In Tennessee Williams’s play, The Milk Train Doesn’t Stop Here Anymore, the main character, a rich elderly woman named Sissy Goforth, is close to death although she doesn’t know it. She is busy writing her memoirs when she is paid an uninvited visit from a man who says he knows her. She learns that this man, over the past few years, was with many of her friends when they died and he has become known in social circles as the “Angel of Death.” This gives her a start and she begins to wonder if she might be the next to go.
What ensues, however, appears to be a guided meditation with the “Angel of Death” helping Sissy to live in the present moment. His favorite word is boom. He says it every so often as if he wants the present moment to explode. In one part, he describes boom as waves crashing on the shore, each wave creating a new moment, a new boom.

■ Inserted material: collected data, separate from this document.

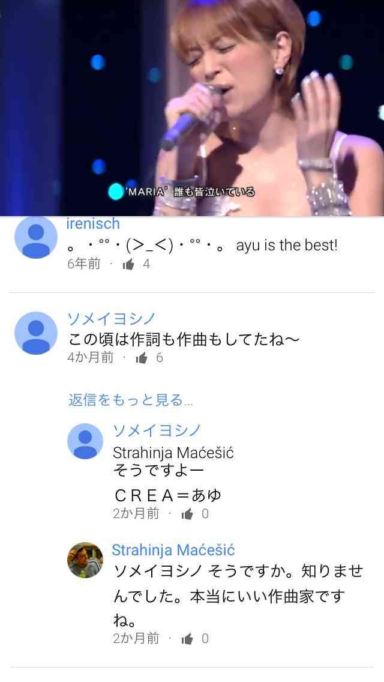Tap the video player showing the singer
384x682 pixels.
[192, 108]
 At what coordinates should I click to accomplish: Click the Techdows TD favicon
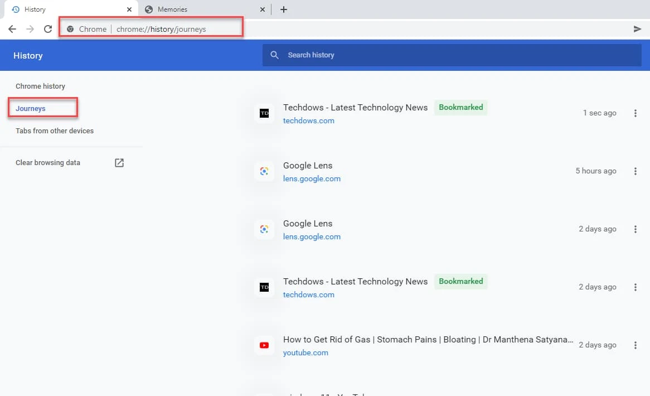pyautogui.click(x=264, y=113)
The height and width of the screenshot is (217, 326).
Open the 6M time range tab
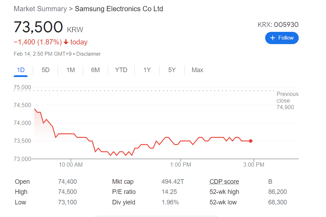pos(95,70)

Boom: each moment explodes into possibility. Boom: life becomes fresh. Boom: death has not happened yet. Death becomes a miniscule event in the faraway future. In the play, Chris (the “angel”) says, “Death is one moment, and life is so many of them.”
The message: Live now. Seize the moment.
You can shock yourself into living in the present moment. Contemplating your own death is one way. Living dangerously is another. If you’re climbing on a mountain face or jumping from an airplane, you’ll likely pay attention to each specific moment. Certain rides at amusement parks can scare you into embracing the present moment with all your vitality.

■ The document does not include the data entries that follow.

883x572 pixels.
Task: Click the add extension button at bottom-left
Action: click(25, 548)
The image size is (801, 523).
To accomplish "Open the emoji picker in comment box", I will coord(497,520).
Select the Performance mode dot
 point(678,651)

But what can you do when you can’t startle yourself into living in the present moment? You can pay attention. You can attend to the details of the moment. The first way is powerful, the second way is subtle.

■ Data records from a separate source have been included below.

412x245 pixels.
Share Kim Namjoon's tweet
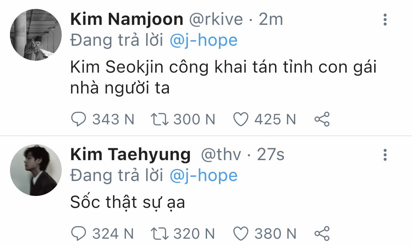click(x=322, y=119)
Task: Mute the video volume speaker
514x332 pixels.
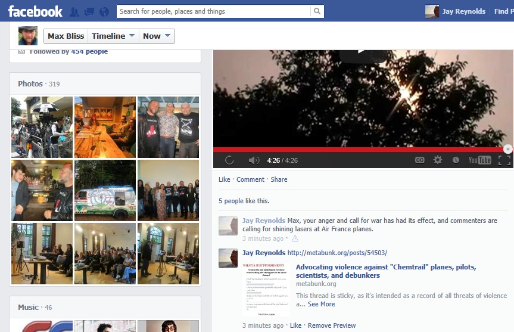Action: 254,160
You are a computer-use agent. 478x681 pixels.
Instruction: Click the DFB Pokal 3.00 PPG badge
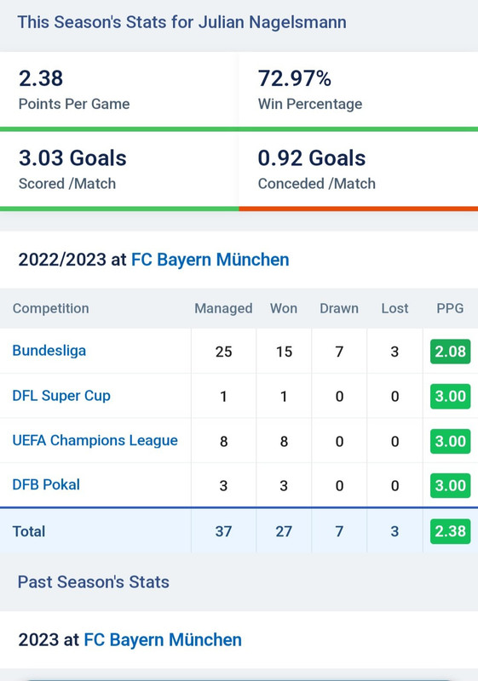point(450,485)
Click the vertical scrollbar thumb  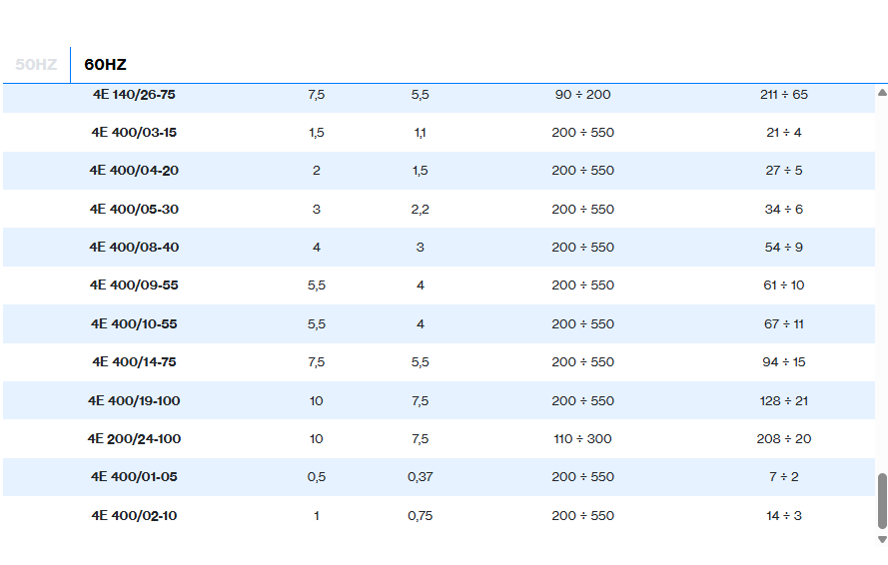point(882,501)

Consider that you have only one moment: this moment. If you miss it, you miss everything. Now, here are two ways to keep your attention in the present moment…
1. The thought of death. When people are dying, when they know they have only a few months or a year left of life, they learn to live now. Very quickly, their perspective changes. Each moment becomes precious. One meditation based on this is to live this day as if it were your last. Live today as though you will die tomorrow. It may even be true. You may die tomorrow or you may die later today. Allow this possibility to change your perspective now.
2. Act spontaneously. Your main purpose is to keep your attention on what you’re doing in the present moment. So how can you remain totally attentive to the moment. Act on impulse. Allow no thought to enter; think no thought whatsoever. When you act, act instinctively from your true nature and when you react, react instinctively to what’s happening around you. When with others, show your heartfelt feelings without hesitation.
Consider for a moment how you are when you become thoroughly involved in an activity. You lose yourself in it. Two hours from when you began you realize that you had been completely immersed. If you’re lucky enough to love your job, this can happen at work. Often it will happen when you get involved with your favorite hobby or a creative activity such as drawing or writing. It can also happen when you’re meditating or when you’re doing in physical exercise. How can you lose yourself in an activity? By paying attention. You become so vigorously involved that you give the activity your complete attention. In other words, you do nothing each moment but act, or react. From now on, whenever time passes like this for you, whenever you get so absorbed in an activity that you lose yourself in it, take notice of what you’re doing. You can learn from it. You can apply the same passionate attention to anything you do.
Here’s one final idea from The Milk Train Doesn’t Stop Here Anymore: “Life is all memory, except for the one present moment that goes by you so quick you hardly catch it going.” Pay attention. Catch each moment as it goes by.